PROBLEM REQUIREMENTS: Your answer should hold only the lines from the one containing "767x474 pixels." through the last line below, copied exactly; pictures stay out.

AVAILABLE DATA:

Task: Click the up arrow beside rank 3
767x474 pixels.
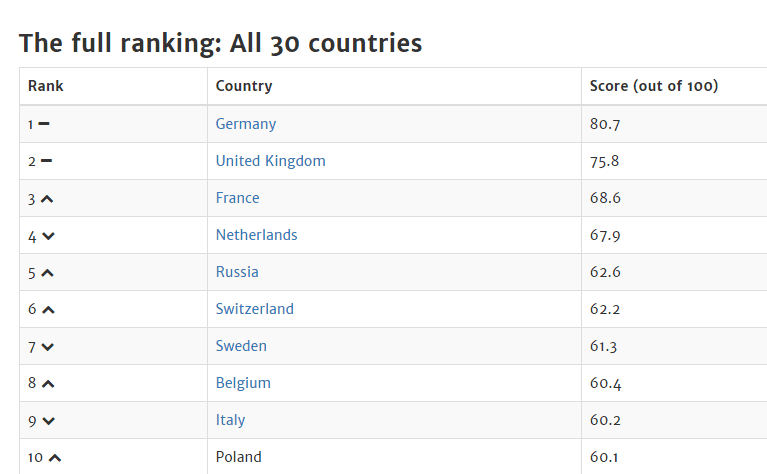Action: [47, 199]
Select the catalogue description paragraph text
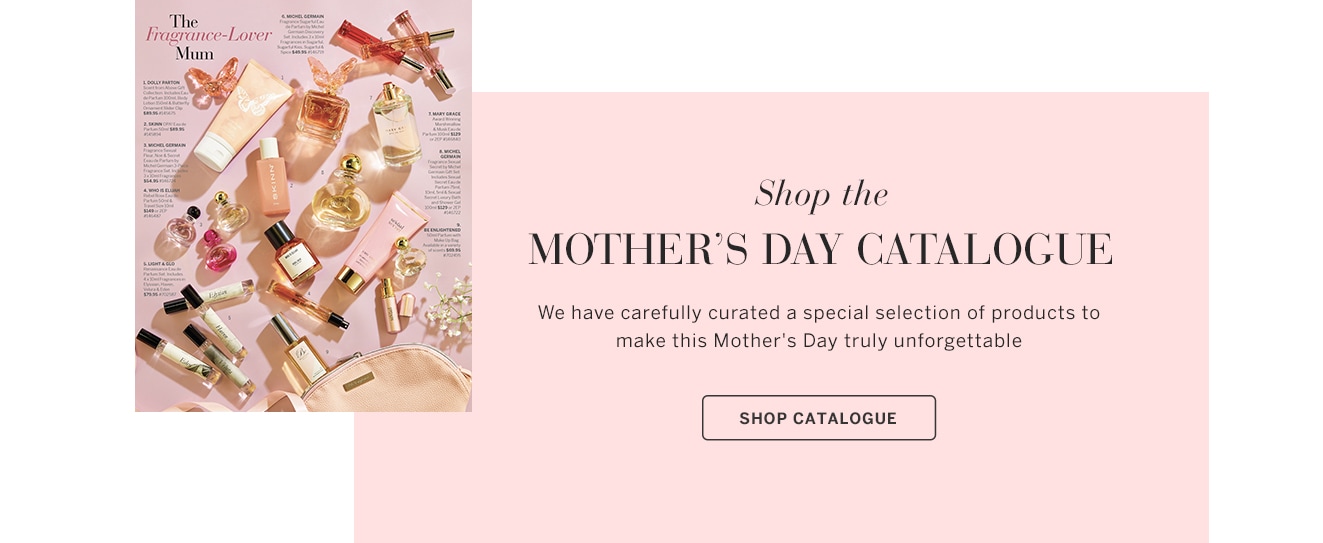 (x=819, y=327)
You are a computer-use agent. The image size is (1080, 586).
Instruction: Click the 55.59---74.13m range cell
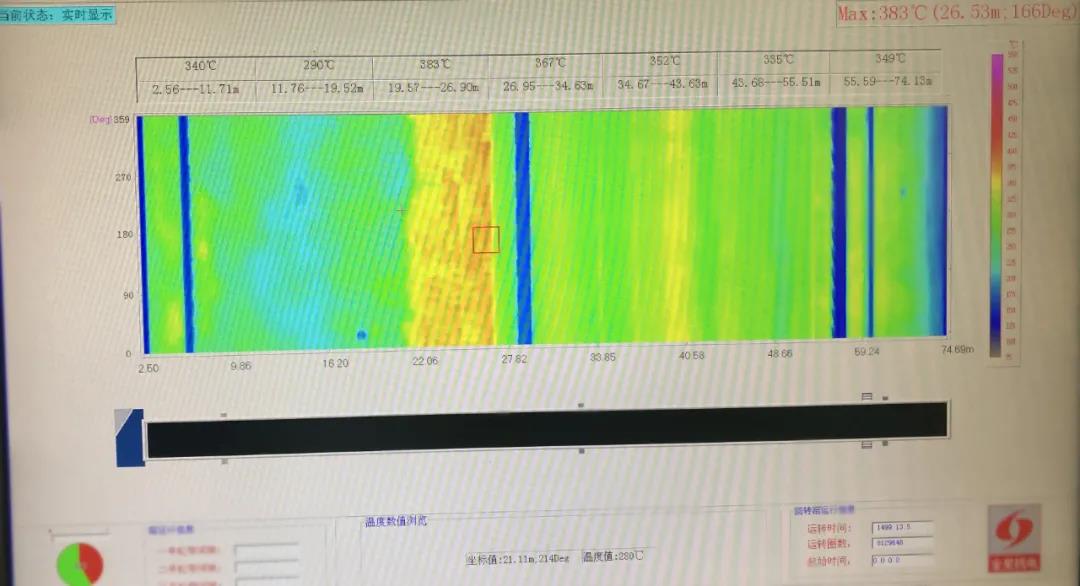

TASK RESULT:
767x474 pixels.
Action: [47, 199]
Select the catalogue description paragraph text
 (x=819, y=327)
You are a computer-use agent. The image size is (1080, 586).
Instruction: Click the 55.59---74.13m range cell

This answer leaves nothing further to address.